In short, this report has proven the presence of homophily for impromptu group work in an Intro Chemistry course. The results for long-term, semester long project groups is less conclusive—results are not significant, though it is unclear whether this is due to increased accessibility in statistics courses or if it was due to the professor selecting group assignments for some people. Without access to information on who the professor personally chose to put together and who selected to work with one another, I am unable to make conclusive remarks about the lack of significant homophily. It is important to point out, however, that the participation results for the introductory statistics course were also not necessarily favoring unmarked individuals. This suggests that it is possible that the Intro Statistics classes at Reed may be more accessible to those of marked gender, in terms of class participation and collaborating with those of differing gender marked status. However, with the present data we are not able to further investigate these ponderings. The results across both classes are reaffirmed by network visualizations, which shows how and if homophily takes form in the group work networks. Additionally, later in the semester by a couple days, less individuals coded as unmarked for their gender came to chemistry lecture for the second designated work day. This, combined with the smaller groups formed, led to higher levels of homophily on September 20th than the 15th.

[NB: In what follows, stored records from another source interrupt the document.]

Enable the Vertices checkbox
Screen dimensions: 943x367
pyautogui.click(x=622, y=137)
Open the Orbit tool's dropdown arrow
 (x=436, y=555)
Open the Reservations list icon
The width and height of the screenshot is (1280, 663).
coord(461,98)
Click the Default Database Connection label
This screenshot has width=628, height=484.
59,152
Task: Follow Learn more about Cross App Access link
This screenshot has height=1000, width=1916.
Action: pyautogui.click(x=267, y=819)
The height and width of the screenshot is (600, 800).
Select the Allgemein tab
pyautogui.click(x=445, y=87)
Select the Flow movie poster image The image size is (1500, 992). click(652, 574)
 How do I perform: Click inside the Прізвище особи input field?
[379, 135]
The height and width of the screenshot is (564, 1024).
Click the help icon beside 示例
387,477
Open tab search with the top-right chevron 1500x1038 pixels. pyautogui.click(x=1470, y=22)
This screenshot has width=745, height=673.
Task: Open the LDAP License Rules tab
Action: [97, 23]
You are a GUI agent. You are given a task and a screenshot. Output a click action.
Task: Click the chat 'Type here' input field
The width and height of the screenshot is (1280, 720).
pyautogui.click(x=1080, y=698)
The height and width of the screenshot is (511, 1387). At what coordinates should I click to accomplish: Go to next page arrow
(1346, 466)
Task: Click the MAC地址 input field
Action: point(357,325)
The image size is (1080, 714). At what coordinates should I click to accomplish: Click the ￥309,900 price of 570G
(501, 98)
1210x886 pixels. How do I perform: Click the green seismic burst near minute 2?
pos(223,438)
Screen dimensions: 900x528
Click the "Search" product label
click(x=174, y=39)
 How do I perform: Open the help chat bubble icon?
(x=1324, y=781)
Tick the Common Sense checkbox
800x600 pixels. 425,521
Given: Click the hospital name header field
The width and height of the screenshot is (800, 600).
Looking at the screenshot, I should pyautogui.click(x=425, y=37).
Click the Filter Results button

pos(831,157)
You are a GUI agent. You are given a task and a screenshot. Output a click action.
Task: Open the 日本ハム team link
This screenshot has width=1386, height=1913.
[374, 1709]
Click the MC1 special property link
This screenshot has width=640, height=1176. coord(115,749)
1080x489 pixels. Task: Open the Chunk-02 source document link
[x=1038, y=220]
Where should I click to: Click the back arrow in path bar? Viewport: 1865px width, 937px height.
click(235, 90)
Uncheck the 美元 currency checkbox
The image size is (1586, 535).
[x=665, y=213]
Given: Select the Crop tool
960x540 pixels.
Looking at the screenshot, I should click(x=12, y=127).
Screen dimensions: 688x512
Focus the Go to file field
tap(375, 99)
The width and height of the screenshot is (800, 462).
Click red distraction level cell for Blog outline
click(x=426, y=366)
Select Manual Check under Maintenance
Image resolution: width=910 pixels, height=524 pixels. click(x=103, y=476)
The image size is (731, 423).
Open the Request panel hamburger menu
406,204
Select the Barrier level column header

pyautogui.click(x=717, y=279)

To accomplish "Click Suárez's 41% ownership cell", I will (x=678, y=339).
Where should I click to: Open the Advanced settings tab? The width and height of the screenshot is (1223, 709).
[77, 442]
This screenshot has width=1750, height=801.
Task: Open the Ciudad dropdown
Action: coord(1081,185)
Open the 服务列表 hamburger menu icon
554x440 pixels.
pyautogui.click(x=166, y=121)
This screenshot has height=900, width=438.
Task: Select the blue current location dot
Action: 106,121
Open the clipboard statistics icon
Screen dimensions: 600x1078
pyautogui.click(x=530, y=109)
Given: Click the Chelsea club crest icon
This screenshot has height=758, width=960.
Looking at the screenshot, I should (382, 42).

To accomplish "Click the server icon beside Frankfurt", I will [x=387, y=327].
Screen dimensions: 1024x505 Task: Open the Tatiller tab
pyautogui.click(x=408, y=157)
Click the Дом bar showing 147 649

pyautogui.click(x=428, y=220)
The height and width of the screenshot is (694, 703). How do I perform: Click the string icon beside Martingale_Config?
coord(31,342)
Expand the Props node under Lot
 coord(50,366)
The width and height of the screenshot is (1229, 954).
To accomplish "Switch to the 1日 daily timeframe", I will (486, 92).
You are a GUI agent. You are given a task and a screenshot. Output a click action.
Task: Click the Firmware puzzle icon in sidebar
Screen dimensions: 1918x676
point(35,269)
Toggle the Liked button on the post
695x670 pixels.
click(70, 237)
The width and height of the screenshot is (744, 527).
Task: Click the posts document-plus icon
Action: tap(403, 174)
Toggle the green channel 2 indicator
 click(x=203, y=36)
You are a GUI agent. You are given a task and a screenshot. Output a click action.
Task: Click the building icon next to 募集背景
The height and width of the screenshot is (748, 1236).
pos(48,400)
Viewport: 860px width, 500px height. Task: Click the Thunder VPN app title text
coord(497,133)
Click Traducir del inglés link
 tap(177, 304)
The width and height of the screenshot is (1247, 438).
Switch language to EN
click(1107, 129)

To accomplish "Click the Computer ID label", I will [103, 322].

Future research should further delve into what led to the significance of the difference between September 15th vs. 20th and its causes: do people of unmarked genders reject “work days” more, believing themselves successful enough without them? Does homophily systematically increase or decrease over time, as people are more comfortable with one another? Furthermore, other future research should investigate the impacts of homophily, testing to see whether its presence leads to lower scores overall in groups with more marked gender individuals, or other resource deficits. Additionally, seeking to answer what others factors cause homophily (socioeconomic status, race, ethnicity, etc.) would also be a fruitful line of research.